Containment zones were set up with little notice, leading to distress, and residents often had to queue for hours to get essential supplies.
But the “Dharavi Model” — as it is now known — was not established overnight, rather it was implemented lesson by lesson.
“There was no reference book for this. Fortunately, now the health infrastructure is in place, people know there are references, like the Dharavi Model.”
The Dharavi Model has been such a success that authorities in other parts of the country, such as Hyderabad and Kerala, have adopted the same approach.
While more than two million people in India have contracted the coronavirus, less than a third of those cases are now active.
The number of daily cases is slowly coming down in hotspot megacities — such as Delhi, Chennai, Pune and even Mumbai — but numbers are surging in poorer states like Bihar.
“We do not have very good health infrastructure,” said Professor Shamika Ravi, from the Brookings Institute.
“While 75 per cent of our health infrastructure is concentrated in our urban areas, we are already beginning to see the spread of infection to smaller, rural townships.
“We cannot give up on containment. It’s a very large country.”
Experts have suggested that given India’s huge population and diverse states, the impact of the coronavirus on India should be looked at on a state-by-state basis, rather than as a whole.
“We are already beginning to see several patients from Patna, which is the capital of Bihar, move to Delhi for treatment,” Professor Ravi said.

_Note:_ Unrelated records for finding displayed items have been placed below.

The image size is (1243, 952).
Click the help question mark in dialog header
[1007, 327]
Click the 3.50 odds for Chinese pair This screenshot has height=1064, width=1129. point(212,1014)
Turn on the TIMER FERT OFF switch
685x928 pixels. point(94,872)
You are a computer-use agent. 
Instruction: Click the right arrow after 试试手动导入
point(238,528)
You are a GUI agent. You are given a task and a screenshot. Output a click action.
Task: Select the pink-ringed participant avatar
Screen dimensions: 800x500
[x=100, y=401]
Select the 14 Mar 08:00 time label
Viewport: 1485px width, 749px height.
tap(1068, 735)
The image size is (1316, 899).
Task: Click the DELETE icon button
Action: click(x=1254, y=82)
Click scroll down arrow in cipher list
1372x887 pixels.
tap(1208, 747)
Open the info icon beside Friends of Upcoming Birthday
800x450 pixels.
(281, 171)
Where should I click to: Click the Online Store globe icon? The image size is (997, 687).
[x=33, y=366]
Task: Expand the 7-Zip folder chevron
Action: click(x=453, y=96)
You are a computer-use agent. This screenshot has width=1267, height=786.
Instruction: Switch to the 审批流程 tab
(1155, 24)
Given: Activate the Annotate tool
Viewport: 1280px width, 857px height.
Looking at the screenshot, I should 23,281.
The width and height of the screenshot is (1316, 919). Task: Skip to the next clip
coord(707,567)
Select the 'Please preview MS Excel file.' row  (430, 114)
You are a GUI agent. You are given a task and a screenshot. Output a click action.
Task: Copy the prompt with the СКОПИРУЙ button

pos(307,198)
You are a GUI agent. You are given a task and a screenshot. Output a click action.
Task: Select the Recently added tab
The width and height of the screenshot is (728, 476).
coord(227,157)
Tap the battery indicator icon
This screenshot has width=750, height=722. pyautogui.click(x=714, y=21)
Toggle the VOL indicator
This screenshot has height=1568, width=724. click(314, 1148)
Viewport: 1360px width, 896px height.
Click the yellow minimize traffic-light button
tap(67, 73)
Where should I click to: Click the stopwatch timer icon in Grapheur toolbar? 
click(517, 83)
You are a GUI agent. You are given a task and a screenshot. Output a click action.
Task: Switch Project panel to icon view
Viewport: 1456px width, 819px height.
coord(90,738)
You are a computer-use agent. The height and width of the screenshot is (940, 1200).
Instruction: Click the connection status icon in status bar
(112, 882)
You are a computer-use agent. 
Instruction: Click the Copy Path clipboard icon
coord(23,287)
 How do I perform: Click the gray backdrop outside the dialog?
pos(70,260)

“That’s never a good strategy.”
Another possible reason for India’s recent success
There is a theory emerging that the decline in active cases in Dharavi is because a large proportion of the population has already been infected. Some have suggested herd immunity is now at play.
“I think Dharavi has reached herd immunity,” said epidemiologist Dr Jayaprakash Muliyil.
“There are very sparse cases. It’s stopped.”
Officials in Dharavi aren’t sure if herd immunity is responsible for stopping the spread.
A serological survey — which is type of blood test — showed 57 per cent of residents in Mumbai’s slums had coronavirus antibodies, meaning more than half the residents had been exposed to the virus.
Most were asymptomatic, and the mortality rate was low.
Professor Ravi said the science of herd immunity was uncertain.
“The latest data from Italy is saying … the antibodies decay very quickly,” she said.
“Perhaps the whole concept of herd immunity needs to be questioned.”
In July, another serological survey in Delhi showed almost one in four people had been exposed to coronavirus.
Like Mumbai’s slums, most were asymptomatic.
If extrapolated to the entire city, that would mean more than four million residents have been infected, which is more than twice the official national figure.
Dr Muliyil says this could mean that India’s official coronavirus count was “pretty badly off”.
“Containment has not worked. The virus is spreading, and the main emphasis should be on treating the sick,” he said.
But Dr Muliyil was also hopeful the wide presence of antibodies meant a vaccine was possible.